Wednesday, September 14, 2005

Give me the frigging blue pill Morpheus

During my undergraduate theological studies one of my seminar leaders and lecturers, a brilliant and provocative thinker by the name of Tim Gorringe casually mentioned that he had not really begun to understand theology until after he had finished his undergraduate degree! Now, seven years later, I am starting to understand! I guess I was never your most agreeable student, Tim, sorry about that.

My summer, though quiet on the blog front, has been a scurried frenzy of reading in vain attempts to resolve the emergence of one theological question after another. Tiring, disturbing, deeply enriching, exciting and even exhilarating – and all at the same time. Indeed, I've read some very exciting material, and I'm looking forward to reviewing some of it here and discussing it. Oh yes, in between I visited family and friends and spent 'quality time' with my wife.

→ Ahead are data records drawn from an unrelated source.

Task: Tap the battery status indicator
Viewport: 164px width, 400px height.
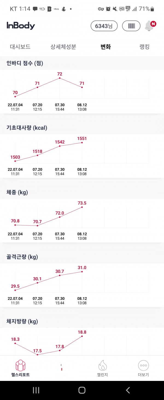Action: 152,9
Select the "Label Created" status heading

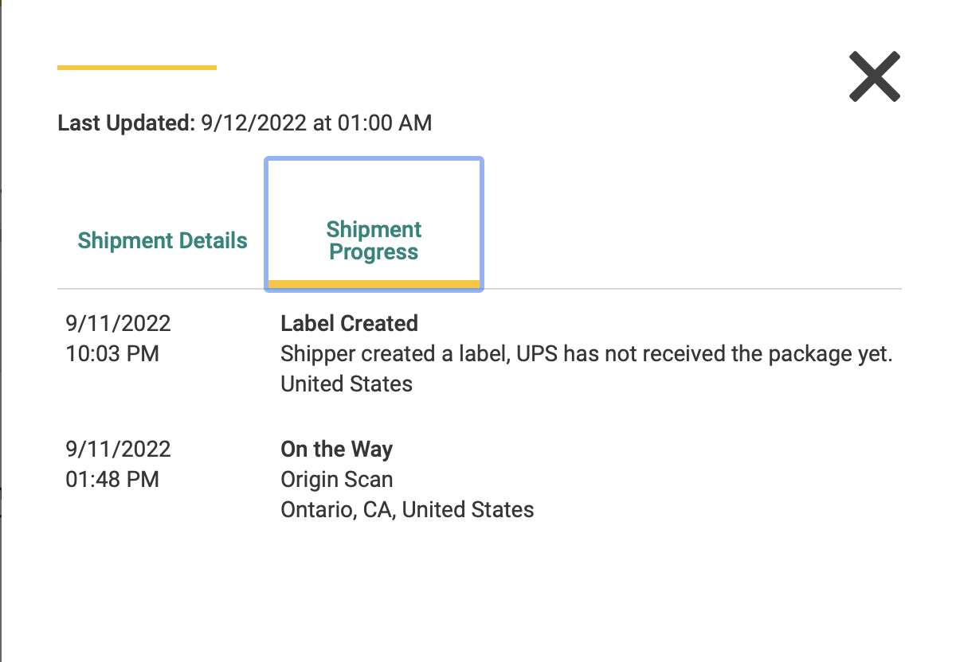tap(349, 323)
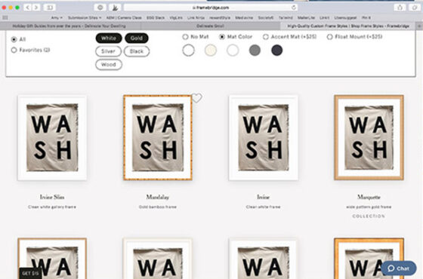The image size is (423, 279).
Task: Toggle the Silver frame color filter
Action: 108,51
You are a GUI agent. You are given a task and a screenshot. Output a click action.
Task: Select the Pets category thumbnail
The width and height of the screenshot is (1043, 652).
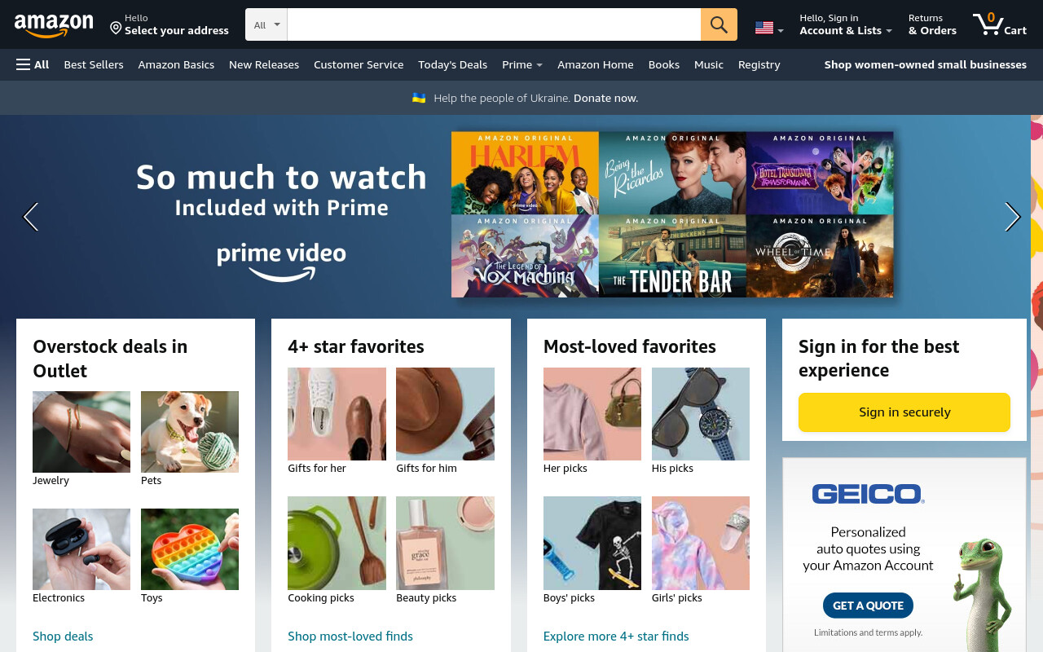click(190, 432)
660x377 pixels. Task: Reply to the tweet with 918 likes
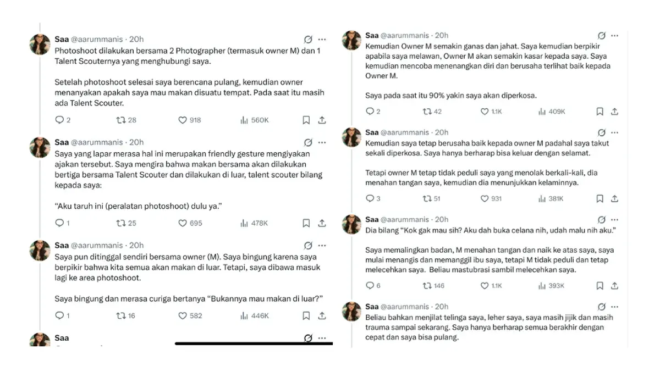click(x=60, y=120)
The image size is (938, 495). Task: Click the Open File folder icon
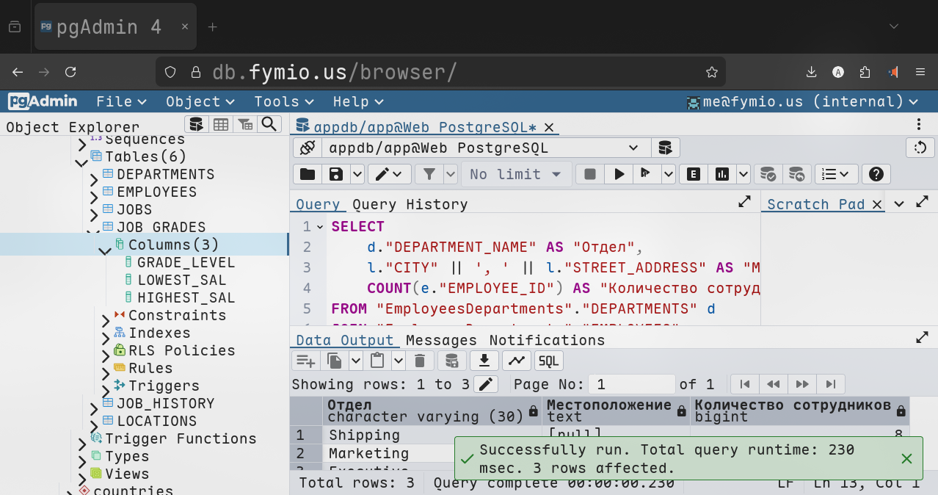[x=308, y=174]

Among other things I've been reading:

· Bedell, Geraldine. Make Poverty History. London: Penguin, 2005.
· Carson, D. A. Becoming Conversant with the Emerging Church. Grand Rapids: Zondervan, 2005.
· Chalke, Steve, and Alan Mann. The Lost Message of Jesus. Grand Rapids: Zondervan, 2003.
· Greene, Colin. Christology in Cultural Perspective. Carlisle: Paternoster, 2003.
· McKnight, Scot. The Jesus Creed. UK: CPI Bath Press, 2004.
· McLaren, Brain D. The Last Word and the Word After That. San Francisco: Jossey-Bass, 2005.
· ------. A New Kind of Christian: A Tale of Two Friends on a Spiritual Journey. San Francisco: Jossey-Bass, 2001.
· ------. A Generous Orthodoxy: Why I Am a Missional, Evangelical, Post/Protestant, Liberal/conservative, Mystical/poetic, Biblical, Charismatic/contemplative, Fundamentalist/Calvinist, Anabaptist/Anglican, Methodist, Catholic, Green, Incarnational, Depressed-Yet-Hopeful, Emergent, Unfinished Christian. Grand Rapids: Youth Specialties, 2004.
· Tomkins, Stephen. A Short History of Christianity. Oxford: Lion, 2005.
· Wright, N.T. Scripture and the Authority of God. London: SPCK, 2005.
· ------. Jesus and the Victory of God. London: SPCK, 1996.
· ------. Paul for Everyone. Romans. Part 1: Chapters 1–8. London: SPCK, 2004.
. Blog after blog after blog ...

… all of which have been powerfully speaking to me even though I find myself sometimes in provisional disagreement.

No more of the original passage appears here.